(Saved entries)
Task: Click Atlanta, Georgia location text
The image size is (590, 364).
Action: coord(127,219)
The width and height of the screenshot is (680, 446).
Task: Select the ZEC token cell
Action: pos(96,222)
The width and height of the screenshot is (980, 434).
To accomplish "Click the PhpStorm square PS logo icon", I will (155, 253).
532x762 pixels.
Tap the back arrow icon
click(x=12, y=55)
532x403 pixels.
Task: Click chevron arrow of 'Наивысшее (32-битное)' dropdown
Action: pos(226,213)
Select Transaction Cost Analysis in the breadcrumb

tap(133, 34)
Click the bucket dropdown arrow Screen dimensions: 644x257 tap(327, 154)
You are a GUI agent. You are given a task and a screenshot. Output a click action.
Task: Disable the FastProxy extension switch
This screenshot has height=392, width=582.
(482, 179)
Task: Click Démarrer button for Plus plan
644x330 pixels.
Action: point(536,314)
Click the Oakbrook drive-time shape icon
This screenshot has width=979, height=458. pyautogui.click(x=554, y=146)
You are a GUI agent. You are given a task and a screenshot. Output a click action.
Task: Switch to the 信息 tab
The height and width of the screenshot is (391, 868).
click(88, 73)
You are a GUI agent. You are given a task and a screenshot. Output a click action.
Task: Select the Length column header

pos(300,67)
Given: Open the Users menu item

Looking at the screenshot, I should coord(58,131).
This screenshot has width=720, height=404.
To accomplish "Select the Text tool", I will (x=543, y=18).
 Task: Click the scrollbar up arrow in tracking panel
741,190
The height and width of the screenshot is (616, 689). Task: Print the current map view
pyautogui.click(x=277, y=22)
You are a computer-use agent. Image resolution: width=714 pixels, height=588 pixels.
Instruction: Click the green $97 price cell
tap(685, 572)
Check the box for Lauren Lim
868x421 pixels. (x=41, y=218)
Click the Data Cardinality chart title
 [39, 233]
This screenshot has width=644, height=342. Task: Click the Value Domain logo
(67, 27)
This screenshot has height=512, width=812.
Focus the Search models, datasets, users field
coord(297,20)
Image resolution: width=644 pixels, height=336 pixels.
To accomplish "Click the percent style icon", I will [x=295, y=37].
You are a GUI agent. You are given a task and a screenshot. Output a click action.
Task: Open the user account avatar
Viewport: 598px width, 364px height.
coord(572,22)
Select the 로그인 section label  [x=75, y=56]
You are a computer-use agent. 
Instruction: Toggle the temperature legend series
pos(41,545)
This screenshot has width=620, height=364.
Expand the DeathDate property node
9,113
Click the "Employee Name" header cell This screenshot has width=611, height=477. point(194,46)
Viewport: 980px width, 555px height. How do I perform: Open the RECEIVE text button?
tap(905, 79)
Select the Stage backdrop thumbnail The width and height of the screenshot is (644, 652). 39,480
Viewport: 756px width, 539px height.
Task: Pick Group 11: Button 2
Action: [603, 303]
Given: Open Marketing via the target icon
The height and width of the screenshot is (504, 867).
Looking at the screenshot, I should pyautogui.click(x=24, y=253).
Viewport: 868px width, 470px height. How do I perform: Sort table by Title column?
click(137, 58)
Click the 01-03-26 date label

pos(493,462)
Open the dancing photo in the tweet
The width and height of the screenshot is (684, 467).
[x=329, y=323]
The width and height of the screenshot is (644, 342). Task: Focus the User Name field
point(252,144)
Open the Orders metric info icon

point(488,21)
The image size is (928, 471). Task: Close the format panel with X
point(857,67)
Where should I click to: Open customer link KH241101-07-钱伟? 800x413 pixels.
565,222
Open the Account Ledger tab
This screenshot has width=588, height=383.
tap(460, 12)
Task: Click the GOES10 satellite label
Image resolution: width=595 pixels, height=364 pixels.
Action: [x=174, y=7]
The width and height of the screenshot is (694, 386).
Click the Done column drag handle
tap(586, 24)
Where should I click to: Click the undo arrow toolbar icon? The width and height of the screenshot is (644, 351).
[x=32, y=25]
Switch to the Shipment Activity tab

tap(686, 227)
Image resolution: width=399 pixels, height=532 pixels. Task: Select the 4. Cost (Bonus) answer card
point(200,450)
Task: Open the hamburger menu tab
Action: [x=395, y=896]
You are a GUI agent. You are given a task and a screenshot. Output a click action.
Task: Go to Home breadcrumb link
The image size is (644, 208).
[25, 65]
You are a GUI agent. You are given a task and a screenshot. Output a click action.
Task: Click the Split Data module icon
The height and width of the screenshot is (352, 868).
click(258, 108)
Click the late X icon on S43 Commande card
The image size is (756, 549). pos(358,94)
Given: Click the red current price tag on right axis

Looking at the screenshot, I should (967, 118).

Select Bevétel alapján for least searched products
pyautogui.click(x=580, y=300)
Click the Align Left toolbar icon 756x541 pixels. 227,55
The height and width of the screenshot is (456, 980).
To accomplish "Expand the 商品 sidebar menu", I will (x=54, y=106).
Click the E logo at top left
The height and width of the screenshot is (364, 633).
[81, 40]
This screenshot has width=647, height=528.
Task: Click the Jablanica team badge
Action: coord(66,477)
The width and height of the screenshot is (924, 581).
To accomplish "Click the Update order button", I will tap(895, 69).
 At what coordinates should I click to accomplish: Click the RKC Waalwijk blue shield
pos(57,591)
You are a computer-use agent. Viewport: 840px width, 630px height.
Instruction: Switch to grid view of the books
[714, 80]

_The problem_
Whenever a line of the data includes "computer", copy that line.

_Answer section_
You are a computer-use agent. Image resolution: width=714 pixels, height=588 pixels.
You are a computer-use agent. 
You are a computer-use agent. Viewport: 840px width, 630px height.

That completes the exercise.